Marko datang sambil merangkul Ismail yang tampak sangat tidak nyaman bersama pemuda itu, terbukti dari wajah Ismail yang tertekuk. Setelah sampai di depan sekre, Ismail segera melepas rangkulan Marko dengan kasar.

"Kenapa sih Is?" tanya Icak dengan nada malas.

Ismail menunjuk Marko yang tampak santai, "Aku lagi godain cewek sama Bang Marko main ditarik aja, kan kesel!"

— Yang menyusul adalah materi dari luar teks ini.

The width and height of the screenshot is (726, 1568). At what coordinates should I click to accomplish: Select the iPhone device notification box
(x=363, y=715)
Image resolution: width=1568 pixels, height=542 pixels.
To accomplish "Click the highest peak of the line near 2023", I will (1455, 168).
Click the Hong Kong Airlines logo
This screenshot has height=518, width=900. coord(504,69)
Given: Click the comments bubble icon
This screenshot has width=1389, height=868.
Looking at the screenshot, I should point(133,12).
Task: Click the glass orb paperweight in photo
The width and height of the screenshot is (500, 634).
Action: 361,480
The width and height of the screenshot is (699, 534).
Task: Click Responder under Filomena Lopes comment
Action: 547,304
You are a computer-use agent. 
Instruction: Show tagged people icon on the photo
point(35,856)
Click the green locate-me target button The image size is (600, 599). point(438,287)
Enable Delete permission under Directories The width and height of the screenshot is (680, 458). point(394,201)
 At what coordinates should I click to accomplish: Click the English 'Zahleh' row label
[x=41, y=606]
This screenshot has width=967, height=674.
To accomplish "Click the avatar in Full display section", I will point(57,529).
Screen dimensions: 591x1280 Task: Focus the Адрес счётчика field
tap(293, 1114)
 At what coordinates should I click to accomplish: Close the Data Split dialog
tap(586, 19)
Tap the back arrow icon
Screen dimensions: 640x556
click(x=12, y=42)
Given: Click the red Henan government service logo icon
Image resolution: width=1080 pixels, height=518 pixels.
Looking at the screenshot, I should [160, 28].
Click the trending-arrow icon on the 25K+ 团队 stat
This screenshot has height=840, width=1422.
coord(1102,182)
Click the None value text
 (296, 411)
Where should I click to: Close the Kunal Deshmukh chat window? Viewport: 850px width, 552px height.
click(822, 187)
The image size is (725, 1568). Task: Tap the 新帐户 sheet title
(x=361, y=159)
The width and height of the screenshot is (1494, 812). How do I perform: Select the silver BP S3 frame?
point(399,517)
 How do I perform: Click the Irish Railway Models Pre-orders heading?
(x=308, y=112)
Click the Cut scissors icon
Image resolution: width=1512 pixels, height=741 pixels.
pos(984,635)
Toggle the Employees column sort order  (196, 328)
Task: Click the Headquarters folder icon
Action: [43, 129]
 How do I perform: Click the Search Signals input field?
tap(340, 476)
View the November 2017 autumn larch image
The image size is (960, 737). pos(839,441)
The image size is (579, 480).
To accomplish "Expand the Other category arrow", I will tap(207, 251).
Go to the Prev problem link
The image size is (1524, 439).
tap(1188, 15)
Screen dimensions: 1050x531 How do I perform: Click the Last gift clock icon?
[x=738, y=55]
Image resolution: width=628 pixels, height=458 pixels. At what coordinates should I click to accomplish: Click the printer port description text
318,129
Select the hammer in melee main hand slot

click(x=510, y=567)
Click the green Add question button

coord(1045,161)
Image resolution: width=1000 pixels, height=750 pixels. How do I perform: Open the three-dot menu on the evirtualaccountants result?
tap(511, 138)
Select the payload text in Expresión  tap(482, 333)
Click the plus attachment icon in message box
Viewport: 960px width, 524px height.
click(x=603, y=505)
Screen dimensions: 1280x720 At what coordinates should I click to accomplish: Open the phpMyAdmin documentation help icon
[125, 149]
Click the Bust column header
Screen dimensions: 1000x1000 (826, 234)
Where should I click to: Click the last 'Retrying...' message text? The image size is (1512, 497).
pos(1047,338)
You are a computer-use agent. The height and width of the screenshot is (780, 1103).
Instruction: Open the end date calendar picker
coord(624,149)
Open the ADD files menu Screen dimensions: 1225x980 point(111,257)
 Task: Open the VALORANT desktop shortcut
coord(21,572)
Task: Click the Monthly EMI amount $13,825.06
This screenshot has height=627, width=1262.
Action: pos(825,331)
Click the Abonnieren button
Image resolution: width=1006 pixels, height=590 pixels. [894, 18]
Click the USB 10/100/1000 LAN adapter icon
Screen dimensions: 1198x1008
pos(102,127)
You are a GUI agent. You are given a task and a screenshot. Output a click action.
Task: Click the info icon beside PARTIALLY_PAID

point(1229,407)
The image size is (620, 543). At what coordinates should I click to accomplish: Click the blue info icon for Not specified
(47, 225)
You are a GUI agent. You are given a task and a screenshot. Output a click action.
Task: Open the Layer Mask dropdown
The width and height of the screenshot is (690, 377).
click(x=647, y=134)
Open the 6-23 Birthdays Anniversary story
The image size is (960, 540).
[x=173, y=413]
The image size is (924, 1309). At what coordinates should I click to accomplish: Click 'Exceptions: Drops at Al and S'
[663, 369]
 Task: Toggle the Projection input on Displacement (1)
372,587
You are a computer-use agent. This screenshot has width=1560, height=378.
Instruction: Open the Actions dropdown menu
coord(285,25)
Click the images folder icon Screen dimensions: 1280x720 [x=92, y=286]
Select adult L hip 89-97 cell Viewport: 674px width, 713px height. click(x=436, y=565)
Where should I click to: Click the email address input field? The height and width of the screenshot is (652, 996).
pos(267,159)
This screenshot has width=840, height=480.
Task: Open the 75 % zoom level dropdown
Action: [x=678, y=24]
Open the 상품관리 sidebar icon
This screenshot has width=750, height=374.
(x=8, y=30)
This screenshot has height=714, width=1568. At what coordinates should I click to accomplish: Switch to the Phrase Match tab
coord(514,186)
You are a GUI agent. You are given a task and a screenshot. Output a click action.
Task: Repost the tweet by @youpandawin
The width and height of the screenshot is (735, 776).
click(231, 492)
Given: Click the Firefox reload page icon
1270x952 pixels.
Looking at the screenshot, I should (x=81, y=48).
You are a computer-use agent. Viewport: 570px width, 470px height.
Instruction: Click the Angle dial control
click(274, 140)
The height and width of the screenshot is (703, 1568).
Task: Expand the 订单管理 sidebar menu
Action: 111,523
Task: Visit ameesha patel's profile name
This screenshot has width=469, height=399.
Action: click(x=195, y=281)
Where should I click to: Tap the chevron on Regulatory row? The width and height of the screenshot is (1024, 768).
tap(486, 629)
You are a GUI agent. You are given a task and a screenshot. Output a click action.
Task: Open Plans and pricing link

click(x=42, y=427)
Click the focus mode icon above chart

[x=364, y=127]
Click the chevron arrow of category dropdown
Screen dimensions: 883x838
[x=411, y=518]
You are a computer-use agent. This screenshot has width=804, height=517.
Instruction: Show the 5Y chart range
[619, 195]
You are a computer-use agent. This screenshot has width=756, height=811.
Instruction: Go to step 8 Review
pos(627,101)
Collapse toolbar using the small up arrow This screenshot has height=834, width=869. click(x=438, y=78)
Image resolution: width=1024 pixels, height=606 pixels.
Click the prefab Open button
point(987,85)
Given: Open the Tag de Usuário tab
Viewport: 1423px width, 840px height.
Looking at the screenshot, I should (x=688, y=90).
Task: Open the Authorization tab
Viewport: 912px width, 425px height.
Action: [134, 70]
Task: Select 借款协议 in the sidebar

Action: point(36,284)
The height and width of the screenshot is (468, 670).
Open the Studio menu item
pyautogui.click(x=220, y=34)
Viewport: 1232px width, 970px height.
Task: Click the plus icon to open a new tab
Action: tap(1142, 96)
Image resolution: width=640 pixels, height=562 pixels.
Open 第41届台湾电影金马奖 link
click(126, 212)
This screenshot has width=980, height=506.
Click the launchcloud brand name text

"Yaelah, cewek aja, nanti cari lagi masih banyak!" balas Marko enteng, ia memang sengaja melakukan itu agar adik tingkatnya itu menjadi kesal dan merajut sampai sore nanti. Kasihan juga para gadis yang selalu jadi korban mulut manis Ismail dan berakhir ditinggal begitu saja tanpa ada kabar.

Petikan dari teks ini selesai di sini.